Donald Trump’s return to the Oval Office on Jan. 20 marked a decisive shift.

A year ago, as diplomats and staff quietly sipped hot chocolate inside the Canadian Embassy in Washington on a bitter January night, few could have imagined just how quickly the Canada–U.S. relationship would unravel. Looking back now, that cold evening feels almost symbolic a warning of the deep freeze that was about to settle over one of the world’s closest bilateral partnerships.

What followed over the next 12 months was not just a trade dispute or a clash of personalities, but a fundamental shock to how Canadians understand their place beside the United States.

Donald Trump’s return to the Oval Office on Jan. 20 marked a decisive shift. His “America First” trade doctrine was not new, but this time it came with sharper edges and fewer restraints. Tariffs on Canadian imports followed within weeks, and by early February it was clear that the comfortable assumptions Canadians had long held about their closest neighbour no longer applied.

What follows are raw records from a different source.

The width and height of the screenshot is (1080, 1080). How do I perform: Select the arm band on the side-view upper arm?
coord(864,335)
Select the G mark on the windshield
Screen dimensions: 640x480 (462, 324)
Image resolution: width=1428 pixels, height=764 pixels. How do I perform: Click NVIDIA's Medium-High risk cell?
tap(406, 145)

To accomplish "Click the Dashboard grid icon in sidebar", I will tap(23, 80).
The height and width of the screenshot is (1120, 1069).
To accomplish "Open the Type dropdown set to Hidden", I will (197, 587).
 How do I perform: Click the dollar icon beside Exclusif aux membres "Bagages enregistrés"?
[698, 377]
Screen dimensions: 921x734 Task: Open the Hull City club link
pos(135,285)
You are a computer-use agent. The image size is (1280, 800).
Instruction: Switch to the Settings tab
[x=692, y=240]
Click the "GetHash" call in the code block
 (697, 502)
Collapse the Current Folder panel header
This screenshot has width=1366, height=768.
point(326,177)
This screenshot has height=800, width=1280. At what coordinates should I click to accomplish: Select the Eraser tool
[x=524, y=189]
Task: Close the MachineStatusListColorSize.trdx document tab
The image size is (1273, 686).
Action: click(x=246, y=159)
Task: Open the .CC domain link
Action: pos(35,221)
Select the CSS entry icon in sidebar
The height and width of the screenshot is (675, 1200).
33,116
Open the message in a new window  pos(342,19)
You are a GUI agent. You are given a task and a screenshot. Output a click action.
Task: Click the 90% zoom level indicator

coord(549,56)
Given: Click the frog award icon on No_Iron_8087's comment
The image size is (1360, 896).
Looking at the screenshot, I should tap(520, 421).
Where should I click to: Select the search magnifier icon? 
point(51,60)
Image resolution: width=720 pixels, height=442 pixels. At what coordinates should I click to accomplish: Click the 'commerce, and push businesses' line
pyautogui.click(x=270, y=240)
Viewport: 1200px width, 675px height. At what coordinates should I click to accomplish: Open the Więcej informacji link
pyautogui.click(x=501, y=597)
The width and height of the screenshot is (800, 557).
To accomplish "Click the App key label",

Trump’s rhetoric including talk of annexing Canada rattled public confidence and injected a sense of existential unease into Canadian politics. Former prime minister Justin Trudeau, already weakened by poor polling and internal dissent, announced his resignation on Jan. 6. His successor, Mark Carney, quickly called an election and emerged with a minority government after a campaign defined almost entirely by how Canada should respond to Trump.

Ottawa tried everything. Canada tightened border security, suspended its digital sales tax, rolled back most retaliatory tariffs, boosted defence spending and sought a reset through diplomacy. Carney and Trump even appeared to find a personal rhythm during cordial White House meetings, sparking hope that a breakthrough might be imminent.

But hope proved fragile.

Tariffs escalated to 35 per cent by August, justified by U.S. complaints about dairy supply management and exaggerated claims about fentanyl flows. Section 232 tariffs hammered key Canadian industries steel, aluminum, autos, lumber. When global “reciprocal” tariffs followed in April, Canada realized it was no longer a special case. It was just another country in Trump’s global trade war.

The final blow came in October, when Trump abruptly shut down talks over a TV ad quoting Ronald Reagan’s criticism of tariffs. That moment captured the new reality perfectly: diplomacy now hostage to grievance, symbolism and impulse.

For Canadians, this past year has felt deeply personal an assault on sovereignty, stability and a shared sense of North American identity. For Americans, it has largely been background noise. Supporters of the Trump administration see a president doing exactly what he promised. Opponents are overwhelmed by a torrent of domestic upheaval deportations, institutional shakeups, democratic backsliding with little emotional bandwidth left for Canada.

And that, perhaps, is the hardest truth to accept.

The United States has changed how it sees Canada. The old expectation that economic integration and shared values would naturally pull the continent closer together no longer holds. As experts have noted, North America increasingly looks like three countries drifting apart rather than one deeply intertwined region.

This does not mean American democracy has collapsed, nor that the relationship is beyond repair. Courts still check power. Elections still matter. But the rules of the game have changed, and Canada can no longer afford to pretend otherwise.

This past year was the moment the illusion finally shattered. Canada didn’t lose a trade dispute it lost a set of assumptions. And in that loss lies a difficult but necessary awakening: our future prosperity and security can no longer rest on the belief that the United States will always see us as more than collateral damage.

The cold has set in. What Canada does next will determine whether it learns to weather it or remains unprepared for the next freeze.